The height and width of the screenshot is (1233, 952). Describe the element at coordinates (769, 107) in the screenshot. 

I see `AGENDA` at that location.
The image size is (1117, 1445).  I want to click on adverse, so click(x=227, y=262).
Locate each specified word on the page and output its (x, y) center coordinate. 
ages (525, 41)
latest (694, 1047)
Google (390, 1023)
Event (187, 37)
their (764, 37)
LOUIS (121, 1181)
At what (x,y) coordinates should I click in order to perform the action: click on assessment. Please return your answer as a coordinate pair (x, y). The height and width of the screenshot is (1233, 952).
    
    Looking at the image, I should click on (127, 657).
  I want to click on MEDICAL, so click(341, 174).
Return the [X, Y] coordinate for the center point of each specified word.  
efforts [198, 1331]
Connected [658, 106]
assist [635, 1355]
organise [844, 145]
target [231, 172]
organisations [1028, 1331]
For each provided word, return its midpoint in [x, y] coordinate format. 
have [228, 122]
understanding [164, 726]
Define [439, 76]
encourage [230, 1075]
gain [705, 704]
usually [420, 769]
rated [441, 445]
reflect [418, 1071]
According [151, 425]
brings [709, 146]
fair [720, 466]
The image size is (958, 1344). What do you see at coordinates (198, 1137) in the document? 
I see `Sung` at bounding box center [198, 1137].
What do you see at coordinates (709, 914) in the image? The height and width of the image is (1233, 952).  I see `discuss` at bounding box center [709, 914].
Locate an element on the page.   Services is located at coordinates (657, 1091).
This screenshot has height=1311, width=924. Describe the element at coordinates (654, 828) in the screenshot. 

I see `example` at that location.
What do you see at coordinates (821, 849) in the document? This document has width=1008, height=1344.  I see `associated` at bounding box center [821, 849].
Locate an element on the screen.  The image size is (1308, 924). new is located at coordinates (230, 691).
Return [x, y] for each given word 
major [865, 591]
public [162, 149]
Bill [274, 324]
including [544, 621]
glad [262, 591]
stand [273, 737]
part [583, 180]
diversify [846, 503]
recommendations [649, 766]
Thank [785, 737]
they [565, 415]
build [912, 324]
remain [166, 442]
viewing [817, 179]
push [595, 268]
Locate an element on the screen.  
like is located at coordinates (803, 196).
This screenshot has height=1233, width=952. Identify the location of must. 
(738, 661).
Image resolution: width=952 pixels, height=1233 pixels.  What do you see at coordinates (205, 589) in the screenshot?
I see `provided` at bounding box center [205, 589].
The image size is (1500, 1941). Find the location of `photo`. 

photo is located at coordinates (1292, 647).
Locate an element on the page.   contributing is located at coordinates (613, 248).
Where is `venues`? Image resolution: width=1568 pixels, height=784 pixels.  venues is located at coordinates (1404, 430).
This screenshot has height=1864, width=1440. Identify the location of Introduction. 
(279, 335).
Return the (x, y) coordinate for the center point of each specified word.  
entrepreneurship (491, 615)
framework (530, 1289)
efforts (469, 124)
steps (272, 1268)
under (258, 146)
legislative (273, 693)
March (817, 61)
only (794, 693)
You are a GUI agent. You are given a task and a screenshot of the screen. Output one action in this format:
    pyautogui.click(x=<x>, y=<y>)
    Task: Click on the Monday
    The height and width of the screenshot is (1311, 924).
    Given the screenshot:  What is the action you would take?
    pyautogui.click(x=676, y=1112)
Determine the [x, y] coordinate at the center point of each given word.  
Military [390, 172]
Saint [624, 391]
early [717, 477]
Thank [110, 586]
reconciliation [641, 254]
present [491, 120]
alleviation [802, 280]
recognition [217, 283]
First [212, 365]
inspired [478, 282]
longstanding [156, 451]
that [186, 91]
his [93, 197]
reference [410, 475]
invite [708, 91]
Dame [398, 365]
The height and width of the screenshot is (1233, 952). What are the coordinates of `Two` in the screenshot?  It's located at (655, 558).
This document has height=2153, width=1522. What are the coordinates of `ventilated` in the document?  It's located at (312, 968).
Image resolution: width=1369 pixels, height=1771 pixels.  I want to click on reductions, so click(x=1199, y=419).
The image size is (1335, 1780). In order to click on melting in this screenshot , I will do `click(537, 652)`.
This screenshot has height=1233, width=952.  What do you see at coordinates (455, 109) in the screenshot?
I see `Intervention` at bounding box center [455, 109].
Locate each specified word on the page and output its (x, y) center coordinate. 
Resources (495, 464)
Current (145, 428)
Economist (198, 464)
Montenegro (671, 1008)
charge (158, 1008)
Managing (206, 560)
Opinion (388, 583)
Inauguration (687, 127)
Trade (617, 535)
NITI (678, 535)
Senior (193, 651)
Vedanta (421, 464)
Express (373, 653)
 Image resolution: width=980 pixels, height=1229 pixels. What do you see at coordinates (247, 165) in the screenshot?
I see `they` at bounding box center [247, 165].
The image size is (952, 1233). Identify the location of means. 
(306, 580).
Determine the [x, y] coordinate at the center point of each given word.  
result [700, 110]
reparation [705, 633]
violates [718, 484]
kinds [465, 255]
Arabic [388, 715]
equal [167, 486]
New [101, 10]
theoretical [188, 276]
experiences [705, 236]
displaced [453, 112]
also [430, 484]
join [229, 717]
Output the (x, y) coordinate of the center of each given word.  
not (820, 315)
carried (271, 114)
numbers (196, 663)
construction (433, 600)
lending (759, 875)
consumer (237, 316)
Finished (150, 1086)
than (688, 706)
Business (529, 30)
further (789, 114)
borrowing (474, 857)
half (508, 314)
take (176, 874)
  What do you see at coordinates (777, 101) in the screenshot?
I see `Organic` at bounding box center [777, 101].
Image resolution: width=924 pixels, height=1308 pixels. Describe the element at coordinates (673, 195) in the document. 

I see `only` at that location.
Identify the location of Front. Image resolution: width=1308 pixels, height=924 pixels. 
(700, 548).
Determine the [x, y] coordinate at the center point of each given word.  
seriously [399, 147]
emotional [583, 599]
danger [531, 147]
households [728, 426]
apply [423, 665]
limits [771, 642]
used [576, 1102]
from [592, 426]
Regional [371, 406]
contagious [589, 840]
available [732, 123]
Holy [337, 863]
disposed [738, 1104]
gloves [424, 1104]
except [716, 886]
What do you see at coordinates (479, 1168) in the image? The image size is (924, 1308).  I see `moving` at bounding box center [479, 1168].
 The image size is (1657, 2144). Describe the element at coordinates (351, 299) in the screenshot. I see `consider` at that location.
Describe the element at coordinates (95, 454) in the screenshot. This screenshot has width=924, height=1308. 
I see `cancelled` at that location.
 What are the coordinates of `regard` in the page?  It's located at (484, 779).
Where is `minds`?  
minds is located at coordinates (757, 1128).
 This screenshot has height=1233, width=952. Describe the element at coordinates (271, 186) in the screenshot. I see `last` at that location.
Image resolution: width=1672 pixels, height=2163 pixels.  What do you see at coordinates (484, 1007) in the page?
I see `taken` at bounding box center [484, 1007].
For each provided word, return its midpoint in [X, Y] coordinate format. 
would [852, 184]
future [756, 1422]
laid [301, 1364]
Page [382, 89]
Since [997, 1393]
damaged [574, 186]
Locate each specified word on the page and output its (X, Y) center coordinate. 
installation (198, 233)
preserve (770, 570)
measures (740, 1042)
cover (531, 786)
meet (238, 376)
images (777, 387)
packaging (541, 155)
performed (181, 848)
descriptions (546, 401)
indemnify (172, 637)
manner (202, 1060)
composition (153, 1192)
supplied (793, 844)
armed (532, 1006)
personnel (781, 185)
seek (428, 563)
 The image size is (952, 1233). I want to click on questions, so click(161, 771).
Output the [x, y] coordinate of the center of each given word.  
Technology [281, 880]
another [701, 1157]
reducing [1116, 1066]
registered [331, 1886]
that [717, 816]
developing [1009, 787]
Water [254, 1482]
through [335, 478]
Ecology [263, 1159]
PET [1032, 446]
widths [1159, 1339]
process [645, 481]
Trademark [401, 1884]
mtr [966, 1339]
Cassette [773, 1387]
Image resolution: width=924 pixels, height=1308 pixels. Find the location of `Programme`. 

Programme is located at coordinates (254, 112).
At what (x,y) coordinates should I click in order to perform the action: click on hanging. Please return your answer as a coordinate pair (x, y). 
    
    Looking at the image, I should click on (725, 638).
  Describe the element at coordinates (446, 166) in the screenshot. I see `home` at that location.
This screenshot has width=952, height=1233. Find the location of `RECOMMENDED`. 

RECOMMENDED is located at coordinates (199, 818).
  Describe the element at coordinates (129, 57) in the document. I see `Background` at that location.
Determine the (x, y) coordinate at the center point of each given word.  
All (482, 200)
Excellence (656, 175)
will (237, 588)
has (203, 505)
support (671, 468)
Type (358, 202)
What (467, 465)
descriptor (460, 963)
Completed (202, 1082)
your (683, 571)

## TASK DETAILS
Convert the records starting at the line that contains "reparation [705, 633]" and ending at the line that contains "center [777, 101]." into a Markdown table with the columns n and Line, one numbered row per line and blank lines omitted.

## WRITTEN ANSWER
| n | Line |
|---|---|
| 1 | reparation [705, 633] |
| 2 | violates [718, 484] |
| 3 | kinds [465, 255] |
| 4 | Arabic [388, 715] |
| 5 | equal [167, 486] |
| 6 | New [101, 10] |
| 7 | theoretical [188, 276] |
| 8 | experiences [705, 236] |
| 9 | displaced [453, 112] |
| 10 | also [430, 484] |
| 11 | join [229, 717] |
| 12 | Output the (x, y) coordinate of the center of each given word.   |
| 13 | not (820, 315) |
| 14 | carried (271, 114) |
| 15 | numbers (196, 663) |
| 16 | construction (433, 600) |
| 17 | lending (759, 875) |
| 18 | consumer (237, 316) |
| 19 | Finished (150, 1086) |
| 20 | than (688, 706) |
| 21 | Business (529, 30) |
| 22 | further (789, 114) |
| 23 | borrowing (474, 857) |
| 24 | half (508, 314) |
| 25 | take (176, 874) |
| 26 |   What do you see at coordinates (777, 101) in the screenshot? |
| 27 | I see `Organic` at bounding box center [777, 101]. |